Flannery, who is currently a finance professor at the University of Florida’s Warrington School of Business Administration, will begin his new post in September.
DERA, created in 2009 to act as the SEC’s economic think tank, provides interdisciplinary analysis to help inform the Commission’s policymaking, rulemaking, enforcement and examinations.
“Professor Flannery is a widely respected economist with extensive experience in many areas relevant to the SEC’s mission, including the regulation of financial institutions, corporate finance, private funds, and credit ratings agencies,” said SEC Chairwoman Mary Jo White, in a statement. “His decades of research experience in the field of financial economics, as well as his work with other financial regulators, will be valuable assets as he leads the Commission’s strong team of economists.”
Flannery replaces Craig M. Lewis, who returned to his post as a professor of finance at Vanderbilt University’s Owen Graduate School of Management. Since Lewis left in May, deputy directors Scott Bauguess and Jennifer Marietta-Westberg have acted as co-directors of the division.
The SEC notes that DERA staffers have expertise in disciplines including economics, risk analysis, finance, law, mathematics and statistics, and that due to an increase in the number of complex matters before DERA, its staff has grown to nearly 100, up from 60 in 2011, with further expansion planned for 2014.

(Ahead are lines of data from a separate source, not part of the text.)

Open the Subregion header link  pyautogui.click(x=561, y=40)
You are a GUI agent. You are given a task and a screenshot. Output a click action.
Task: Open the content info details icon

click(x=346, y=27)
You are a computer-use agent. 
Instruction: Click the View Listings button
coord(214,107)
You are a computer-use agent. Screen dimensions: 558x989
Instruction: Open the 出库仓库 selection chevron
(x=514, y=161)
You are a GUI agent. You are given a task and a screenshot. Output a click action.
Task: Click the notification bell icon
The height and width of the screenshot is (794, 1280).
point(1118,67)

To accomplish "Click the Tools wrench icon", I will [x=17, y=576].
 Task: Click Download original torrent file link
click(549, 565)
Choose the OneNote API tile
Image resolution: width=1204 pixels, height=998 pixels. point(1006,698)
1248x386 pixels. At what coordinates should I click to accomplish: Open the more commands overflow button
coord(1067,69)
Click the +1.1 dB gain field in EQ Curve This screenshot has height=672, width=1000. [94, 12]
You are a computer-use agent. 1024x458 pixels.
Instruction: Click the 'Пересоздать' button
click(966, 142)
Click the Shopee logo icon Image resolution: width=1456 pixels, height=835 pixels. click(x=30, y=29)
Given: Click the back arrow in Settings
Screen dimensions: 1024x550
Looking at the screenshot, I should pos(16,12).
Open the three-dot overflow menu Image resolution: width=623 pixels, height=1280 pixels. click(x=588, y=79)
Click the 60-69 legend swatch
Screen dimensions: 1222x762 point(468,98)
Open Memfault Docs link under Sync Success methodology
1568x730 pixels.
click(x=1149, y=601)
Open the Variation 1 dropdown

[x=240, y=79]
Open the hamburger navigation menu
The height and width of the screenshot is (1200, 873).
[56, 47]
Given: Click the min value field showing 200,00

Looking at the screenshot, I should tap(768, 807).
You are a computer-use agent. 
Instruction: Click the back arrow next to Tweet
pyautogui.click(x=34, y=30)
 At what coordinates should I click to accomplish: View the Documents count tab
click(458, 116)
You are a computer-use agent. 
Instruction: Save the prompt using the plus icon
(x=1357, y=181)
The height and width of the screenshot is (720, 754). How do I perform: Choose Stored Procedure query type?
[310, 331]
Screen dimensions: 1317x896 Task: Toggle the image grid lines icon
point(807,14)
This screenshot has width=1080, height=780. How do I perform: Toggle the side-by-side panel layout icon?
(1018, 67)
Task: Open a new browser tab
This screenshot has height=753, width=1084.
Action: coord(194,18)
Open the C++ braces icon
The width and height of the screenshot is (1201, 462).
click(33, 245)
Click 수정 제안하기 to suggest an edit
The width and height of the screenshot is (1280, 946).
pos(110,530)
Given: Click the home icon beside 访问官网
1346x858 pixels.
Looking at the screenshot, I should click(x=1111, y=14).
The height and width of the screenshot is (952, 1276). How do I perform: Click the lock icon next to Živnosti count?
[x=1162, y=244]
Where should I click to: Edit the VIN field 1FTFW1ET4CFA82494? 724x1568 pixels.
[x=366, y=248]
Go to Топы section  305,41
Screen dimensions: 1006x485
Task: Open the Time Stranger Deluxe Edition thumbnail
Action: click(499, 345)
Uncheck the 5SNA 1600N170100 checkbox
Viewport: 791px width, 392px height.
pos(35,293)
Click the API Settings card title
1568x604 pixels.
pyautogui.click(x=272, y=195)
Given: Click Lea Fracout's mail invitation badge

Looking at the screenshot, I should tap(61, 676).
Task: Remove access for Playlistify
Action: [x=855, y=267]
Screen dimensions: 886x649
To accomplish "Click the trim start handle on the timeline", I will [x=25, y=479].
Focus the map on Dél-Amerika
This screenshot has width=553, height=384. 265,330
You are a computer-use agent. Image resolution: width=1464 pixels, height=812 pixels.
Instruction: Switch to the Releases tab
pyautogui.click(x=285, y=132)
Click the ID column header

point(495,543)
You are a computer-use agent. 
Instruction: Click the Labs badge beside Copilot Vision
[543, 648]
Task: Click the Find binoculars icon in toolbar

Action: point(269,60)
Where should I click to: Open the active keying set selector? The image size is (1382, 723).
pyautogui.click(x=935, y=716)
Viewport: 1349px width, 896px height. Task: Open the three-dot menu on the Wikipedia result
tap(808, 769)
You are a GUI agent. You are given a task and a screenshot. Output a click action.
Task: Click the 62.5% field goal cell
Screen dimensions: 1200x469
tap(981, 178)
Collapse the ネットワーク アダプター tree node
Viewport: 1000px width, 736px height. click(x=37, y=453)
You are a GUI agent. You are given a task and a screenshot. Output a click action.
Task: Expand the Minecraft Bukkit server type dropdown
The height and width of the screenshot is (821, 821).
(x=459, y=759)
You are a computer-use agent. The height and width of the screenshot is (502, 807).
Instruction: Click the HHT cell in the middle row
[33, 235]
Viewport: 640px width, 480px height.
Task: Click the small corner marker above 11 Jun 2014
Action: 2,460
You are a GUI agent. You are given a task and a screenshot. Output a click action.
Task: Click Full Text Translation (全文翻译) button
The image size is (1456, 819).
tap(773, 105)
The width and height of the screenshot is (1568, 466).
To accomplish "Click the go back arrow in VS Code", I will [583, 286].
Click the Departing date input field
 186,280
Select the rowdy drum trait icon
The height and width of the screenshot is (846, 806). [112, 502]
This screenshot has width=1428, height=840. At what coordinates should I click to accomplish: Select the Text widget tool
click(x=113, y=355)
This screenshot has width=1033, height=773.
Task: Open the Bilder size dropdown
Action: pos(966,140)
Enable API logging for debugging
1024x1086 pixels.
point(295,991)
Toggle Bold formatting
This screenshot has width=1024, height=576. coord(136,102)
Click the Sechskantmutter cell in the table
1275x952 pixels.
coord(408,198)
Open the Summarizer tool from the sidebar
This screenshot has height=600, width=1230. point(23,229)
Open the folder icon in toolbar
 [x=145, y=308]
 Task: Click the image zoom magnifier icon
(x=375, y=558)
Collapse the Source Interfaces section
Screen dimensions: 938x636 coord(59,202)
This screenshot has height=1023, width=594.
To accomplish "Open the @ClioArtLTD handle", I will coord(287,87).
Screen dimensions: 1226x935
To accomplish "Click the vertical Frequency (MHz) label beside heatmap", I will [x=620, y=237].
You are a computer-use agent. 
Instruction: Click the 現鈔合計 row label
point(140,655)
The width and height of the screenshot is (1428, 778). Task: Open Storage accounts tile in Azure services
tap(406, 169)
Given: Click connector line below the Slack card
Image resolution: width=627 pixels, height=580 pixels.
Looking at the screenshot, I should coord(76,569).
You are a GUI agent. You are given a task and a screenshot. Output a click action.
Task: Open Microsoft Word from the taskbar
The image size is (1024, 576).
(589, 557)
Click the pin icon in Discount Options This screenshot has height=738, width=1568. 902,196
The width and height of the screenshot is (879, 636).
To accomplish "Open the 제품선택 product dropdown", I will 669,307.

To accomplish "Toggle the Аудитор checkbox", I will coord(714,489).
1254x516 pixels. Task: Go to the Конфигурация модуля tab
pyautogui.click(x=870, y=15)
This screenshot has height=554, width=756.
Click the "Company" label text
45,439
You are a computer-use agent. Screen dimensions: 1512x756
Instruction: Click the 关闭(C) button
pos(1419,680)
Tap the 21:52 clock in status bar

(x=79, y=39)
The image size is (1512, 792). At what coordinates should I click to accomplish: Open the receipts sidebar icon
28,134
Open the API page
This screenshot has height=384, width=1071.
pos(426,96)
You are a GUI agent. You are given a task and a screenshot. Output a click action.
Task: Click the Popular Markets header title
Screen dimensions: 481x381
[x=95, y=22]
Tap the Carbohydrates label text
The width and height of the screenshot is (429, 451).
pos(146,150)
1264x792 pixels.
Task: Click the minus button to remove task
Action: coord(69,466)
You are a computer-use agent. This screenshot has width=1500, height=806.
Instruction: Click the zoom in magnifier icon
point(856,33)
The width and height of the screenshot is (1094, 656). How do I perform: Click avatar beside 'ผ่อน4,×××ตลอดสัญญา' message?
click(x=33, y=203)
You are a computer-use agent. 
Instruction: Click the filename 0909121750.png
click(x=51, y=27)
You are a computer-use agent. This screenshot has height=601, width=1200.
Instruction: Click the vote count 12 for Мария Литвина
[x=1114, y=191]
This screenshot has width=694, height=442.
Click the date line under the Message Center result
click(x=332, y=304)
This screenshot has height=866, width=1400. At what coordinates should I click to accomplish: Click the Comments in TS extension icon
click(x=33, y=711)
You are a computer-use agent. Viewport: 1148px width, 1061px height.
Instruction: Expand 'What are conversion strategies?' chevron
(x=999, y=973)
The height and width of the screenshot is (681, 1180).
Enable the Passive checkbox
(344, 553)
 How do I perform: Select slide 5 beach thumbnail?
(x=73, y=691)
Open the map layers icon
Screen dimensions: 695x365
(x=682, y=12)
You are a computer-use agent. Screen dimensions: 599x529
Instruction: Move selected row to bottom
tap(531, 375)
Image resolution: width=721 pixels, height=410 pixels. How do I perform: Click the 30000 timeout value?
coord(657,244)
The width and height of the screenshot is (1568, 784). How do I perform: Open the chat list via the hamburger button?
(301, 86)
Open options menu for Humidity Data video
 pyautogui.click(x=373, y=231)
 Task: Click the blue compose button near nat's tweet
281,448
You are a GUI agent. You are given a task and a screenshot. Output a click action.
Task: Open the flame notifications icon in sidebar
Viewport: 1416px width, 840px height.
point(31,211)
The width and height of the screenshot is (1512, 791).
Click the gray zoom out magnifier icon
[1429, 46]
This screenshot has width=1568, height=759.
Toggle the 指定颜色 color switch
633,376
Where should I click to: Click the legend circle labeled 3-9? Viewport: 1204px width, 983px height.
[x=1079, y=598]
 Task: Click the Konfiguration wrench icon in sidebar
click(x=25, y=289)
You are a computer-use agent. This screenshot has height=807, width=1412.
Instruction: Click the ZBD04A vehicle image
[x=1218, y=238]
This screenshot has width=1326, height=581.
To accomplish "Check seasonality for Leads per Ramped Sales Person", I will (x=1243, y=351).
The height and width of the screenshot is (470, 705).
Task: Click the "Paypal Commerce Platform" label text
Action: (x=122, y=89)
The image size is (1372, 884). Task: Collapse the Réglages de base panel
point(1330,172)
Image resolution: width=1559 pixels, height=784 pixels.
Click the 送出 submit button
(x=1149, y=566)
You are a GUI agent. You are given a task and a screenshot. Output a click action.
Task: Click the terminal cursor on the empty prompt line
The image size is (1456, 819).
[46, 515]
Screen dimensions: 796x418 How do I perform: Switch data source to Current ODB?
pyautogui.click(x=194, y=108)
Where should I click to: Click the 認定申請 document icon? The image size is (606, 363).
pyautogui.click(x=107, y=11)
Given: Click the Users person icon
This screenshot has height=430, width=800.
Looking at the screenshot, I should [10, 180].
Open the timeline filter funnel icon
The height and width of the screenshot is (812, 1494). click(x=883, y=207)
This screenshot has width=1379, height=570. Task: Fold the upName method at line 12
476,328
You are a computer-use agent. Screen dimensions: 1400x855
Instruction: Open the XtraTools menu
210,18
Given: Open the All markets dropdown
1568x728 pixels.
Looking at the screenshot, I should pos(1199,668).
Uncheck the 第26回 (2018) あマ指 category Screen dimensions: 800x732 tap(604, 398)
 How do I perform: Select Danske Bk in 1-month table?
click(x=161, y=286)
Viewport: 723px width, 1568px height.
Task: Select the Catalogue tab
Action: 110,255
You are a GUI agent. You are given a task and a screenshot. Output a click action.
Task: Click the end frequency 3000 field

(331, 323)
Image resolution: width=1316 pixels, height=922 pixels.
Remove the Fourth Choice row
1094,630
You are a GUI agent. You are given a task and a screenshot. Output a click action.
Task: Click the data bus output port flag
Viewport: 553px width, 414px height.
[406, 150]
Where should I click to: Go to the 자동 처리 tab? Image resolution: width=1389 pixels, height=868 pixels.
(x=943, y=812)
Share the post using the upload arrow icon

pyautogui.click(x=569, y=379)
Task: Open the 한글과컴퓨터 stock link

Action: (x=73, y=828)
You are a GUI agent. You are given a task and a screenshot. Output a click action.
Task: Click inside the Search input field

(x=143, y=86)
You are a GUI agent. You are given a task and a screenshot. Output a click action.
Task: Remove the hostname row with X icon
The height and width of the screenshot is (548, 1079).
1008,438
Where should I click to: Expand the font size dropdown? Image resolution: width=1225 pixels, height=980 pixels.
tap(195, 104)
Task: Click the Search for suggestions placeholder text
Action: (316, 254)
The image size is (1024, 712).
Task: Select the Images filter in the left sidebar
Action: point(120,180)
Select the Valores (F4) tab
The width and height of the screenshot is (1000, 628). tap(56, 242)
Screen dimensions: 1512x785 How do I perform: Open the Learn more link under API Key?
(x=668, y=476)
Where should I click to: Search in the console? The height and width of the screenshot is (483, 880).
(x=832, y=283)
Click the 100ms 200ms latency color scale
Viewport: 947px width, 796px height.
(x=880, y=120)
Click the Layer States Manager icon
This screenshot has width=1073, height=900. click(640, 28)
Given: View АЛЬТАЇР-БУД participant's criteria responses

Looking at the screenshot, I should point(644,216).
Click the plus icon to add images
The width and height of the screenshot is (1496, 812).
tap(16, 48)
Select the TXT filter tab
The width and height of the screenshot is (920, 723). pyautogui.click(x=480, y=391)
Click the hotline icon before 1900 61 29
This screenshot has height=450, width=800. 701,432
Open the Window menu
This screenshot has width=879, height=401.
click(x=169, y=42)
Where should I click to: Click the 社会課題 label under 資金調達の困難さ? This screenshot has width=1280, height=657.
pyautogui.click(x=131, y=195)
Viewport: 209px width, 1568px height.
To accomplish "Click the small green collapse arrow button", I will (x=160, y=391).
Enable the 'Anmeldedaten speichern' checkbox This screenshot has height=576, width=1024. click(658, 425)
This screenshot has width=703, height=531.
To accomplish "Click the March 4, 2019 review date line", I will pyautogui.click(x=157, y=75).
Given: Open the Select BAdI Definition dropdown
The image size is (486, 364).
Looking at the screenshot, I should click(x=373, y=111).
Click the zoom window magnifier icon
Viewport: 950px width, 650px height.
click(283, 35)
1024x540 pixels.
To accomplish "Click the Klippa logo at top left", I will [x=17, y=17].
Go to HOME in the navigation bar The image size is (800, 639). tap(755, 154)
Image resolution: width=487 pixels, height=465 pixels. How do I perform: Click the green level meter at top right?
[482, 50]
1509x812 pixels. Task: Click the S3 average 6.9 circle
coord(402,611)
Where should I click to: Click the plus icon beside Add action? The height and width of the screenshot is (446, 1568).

Some of DERA’s recent activities include providing economic analysis for the Commission’s cross-border security-based swap rules and guidance, writing white papers on topics such as over-the-counter trading and the interconnectedness in the credit default swaps market that help the Commission better understand activity in these markets, and providing analysis on enforcement actions involving market manipulation, insider trading and accounting fraud.